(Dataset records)
- - -
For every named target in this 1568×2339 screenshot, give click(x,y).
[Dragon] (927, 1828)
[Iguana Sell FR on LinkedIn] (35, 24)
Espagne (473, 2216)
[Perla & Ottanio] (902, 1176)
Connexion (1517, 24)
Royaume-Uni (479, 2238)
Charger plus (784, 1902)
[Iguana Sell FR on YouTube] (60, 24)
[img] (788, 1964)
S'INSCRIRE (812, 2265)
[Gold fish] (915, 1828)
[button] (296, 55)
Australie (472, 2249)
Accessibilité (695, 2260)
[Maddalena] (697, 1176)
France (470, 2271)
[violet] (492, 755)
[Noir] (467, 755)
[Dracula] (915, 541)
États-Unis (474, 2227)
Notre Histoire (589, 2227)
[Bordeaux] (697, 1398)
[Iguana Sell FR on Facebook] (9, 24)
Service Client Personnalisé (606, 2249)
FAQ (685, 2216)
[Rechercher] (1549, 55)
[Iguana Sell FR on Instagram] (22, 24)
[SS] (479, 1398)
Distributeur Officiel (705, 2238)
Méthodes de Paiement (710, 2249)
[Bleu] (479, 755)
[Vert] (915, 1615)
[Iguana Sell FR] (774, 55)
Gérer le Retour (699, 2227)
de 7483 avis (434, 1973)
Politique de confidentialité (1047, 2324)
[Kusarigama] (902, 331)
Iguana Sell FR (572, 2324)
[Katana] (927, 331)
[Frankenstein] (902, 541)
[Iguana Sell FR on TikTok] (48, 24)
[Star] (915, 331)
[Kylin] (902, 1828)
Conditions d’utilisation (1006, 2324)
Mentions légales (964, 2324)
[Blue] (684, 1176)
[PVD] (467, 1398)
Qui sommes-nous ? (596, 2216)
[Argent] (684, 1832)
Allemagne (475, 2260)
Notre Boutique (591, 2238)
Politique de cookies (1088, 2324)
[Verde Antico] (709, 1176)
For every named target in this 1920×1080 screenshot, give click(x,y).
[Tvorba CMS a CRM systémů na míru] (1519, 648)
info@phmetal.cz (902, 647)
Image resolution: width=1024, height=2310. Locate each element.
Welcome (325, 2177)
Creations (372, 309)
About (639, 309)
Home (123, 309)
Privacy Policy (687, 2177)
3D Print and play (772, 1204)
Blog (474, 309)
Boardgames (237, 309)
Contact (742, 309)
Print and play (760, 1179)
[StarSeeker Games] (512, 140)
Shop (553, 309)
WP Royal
- - -
:: WORK TASK ::
In the entries above, find each line with the word "this" and return it.

:: EXPECTED OUTPUT ::
For every named target in this 1568×2339 screenshot, give click(x,y).
For every named target in this 1920×1080 screenshot, give click(x,y).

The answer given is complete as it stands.